Per quelli cinesi in Italia, direi che ci sono le stesse difficoltà che hanno tutti gli investitori stranieri chi più chi meno, specie extraeuropei: paese con normative complesse, specie in tema giuslavoristico e fiscale. E per la maggior parte scritte solo in italiano. Poi c'è la lentezza della giustizia, i permessi, la burocrazia anche se le cose stanno migliorando. Ma ultimamente si è aggiunto tutto il sistema di screening di investimenti dall'estero, specie acquisizioni del controllo di aziende italiane, visto dal punto di vista della sicurezza nazionale. Per qualche motivo, si ritiene più "sensibile" una acquisizione se viene da azienda di Stato cinese, ma questo è abbastanza assurdo a mio avviso perché ci sono aziende di Stato e aziende di Stato. Una società di proprietà del governo di Nanchino, per dire, è come una nostra municipalizzata. Dove sta il rischio per la nostra "sicurezza nazionale"?

Quali sono le prospettive di carriera nel settore degli investimenti?

E' prevedibile, ma spero di sbagliarmi, che nei prossimi due anni il flusso di investimenti da Italia verso Cina sarà maggiore del flusso Cina-Italia. Quindi direi che chi vuole fare da ponte tra le due realtà deve acquisire un po' di dimestichezza anche con il sistema cinese, sotto tutti gli aspetti (economico, legale, fiscale, etc.). Non basta solo quella del sistema italiano. I veri "pontieri" sono quelli che conoscono abbastanza bene entrambi le realtà, leggono e si informano tutti i giorni su cosa accade nei due mercati e si tengono aggiornati sugli sviluppi del diritto (se vogliono fare consulenza legale) o quelli del mondo industriale e finanziario (se vogliono fare consulenza d'affari).
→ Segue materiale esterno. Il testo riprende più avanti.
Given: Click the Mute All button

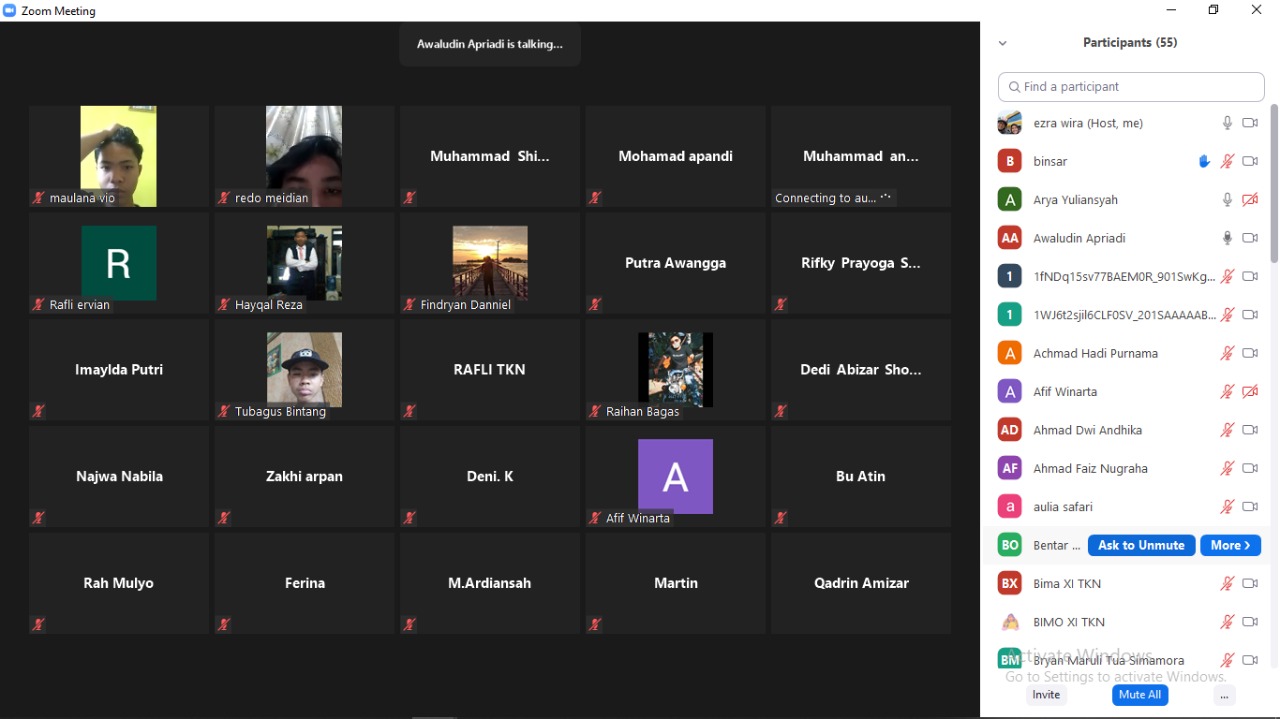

Che tipo di percorso consigli e quali sono le competenze necessarie per operare in questo settore?

Io conosco quelle di chi segue gli aspetti legali di queste operazioni. Direi che, se vuoi lavorare con clienti cinesi, o con la Cina in generale, la conoscenza della lingua è ancora essenziale ed insostituibile soprattutto per certi tipi di clienti ed operazioni. Direi che a seconda del mercato dove si vuole operare, una laurea giuridica in uno dei due paesi seguita però da un master o almeno un'esperienza lavorativa intensa nell'altro sia la combinazione ideale. Ovviamente, un buon livello di inglese tecnico giuridico si dà per scontato perché i contratti che coinvolgono due o più paesi si scrivono nel 90 percento dei casi ancora in inglese.

Un consiglio per chi vuole intraprendere questo percorso.

Se vuoi assistere dall'Italia imprese cinesi che investono in Italia o in Europa in generale, passa almeno un paio d'anni in Cina per capire come funzionano le aziende cinesi. Se vuoi assistere dalla Cina aziende italiane che investono in Cina, passa almeno un paio d'anni in Italia per capire l'Italia.